By examining Nature’s own editorial practices and policies over time, we can actually trace how science itself has evolved. For example, only relatively recently did we begin to fully recognize the importance of diversity in research — particularly in human studies.
As a geneticist, I’ve seen this firsthand. While humans are closely related evolutionarily, there are meaningful differences among populations — in disease susceptibility, drug responses, and adverse effects. There are also important gender differences. Yet for a long time, this wasn’t acknowledged. Clinical trials, for instance, were conducted almost exclusively on white men — an approach we now understand was far from optimal.
Today, our editorial policies explicitly address these issues. We require authors to explain, where appropriate, why data were collected or analyzed in certain ways, whether analyses were disaggregated by relevant variables such as sex or population, and if not, why not.
We also know that diverse teams produce better research. In collaborative projects, especially those involving partners from both well-resourced and less-resourced settings, we have policies to help prevent so-called “helicopter research” and promote true partnership.
This is why I find this theme so compelling — it perfectly illustrates the vital partnership between scientific journals and the broader scientific community. The real strength lies in that collaboration and in working together to advance science responsibly and inclusively.

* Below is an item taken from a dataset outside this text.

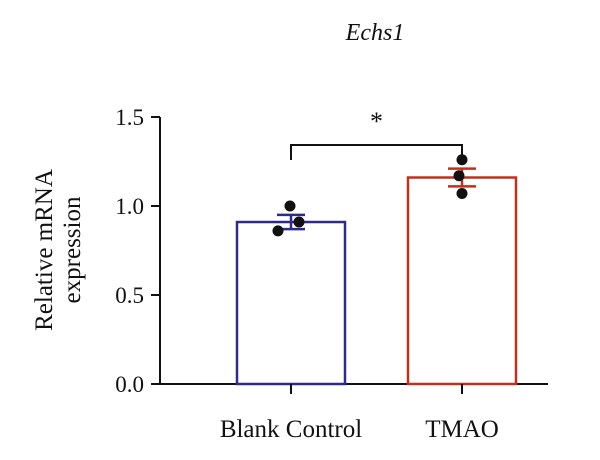 This screenshot has height=460, width=600. Describe the element at coordinates (130, 118) in the screenshot. I see `y-tick-label: 1.5` at that location.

Q10. What advice would you give to students considering whether to pursue university studies or a PhD in science?
Magdalena Skipper :
At any stage of life, it’s important to do what gives you satisfaction and allows you to make your best contribution.
That contribution can take many forms. It might be something on a small, local scale — a commitment to your community that brings real value and meaning. Or it might be on a much larger scale — leading international scientific projects, for example — which is equally significant in a different way.
Sometimes it’s difficult to know exactly what you want to do, especially at an early stage. But if you have an appetite and curiosity for knowledge, and a desire to contribute to extending that knowledge and making the world a better place, then I would strongly encourage you to pursue it.
If you have the opportunity to attend university and especially to undertake a PhD, to do research — take it. It’s an extraordinary privilege to be able to engage in research, whatever the field or setting.
At the very least, if you have that curiosity and are considering it, it would be a missed opportunity not to give it a try. You can always change paths later if you discover it isn’t right for you. But not taking that opportunity at all would truly be a missed chance in itself.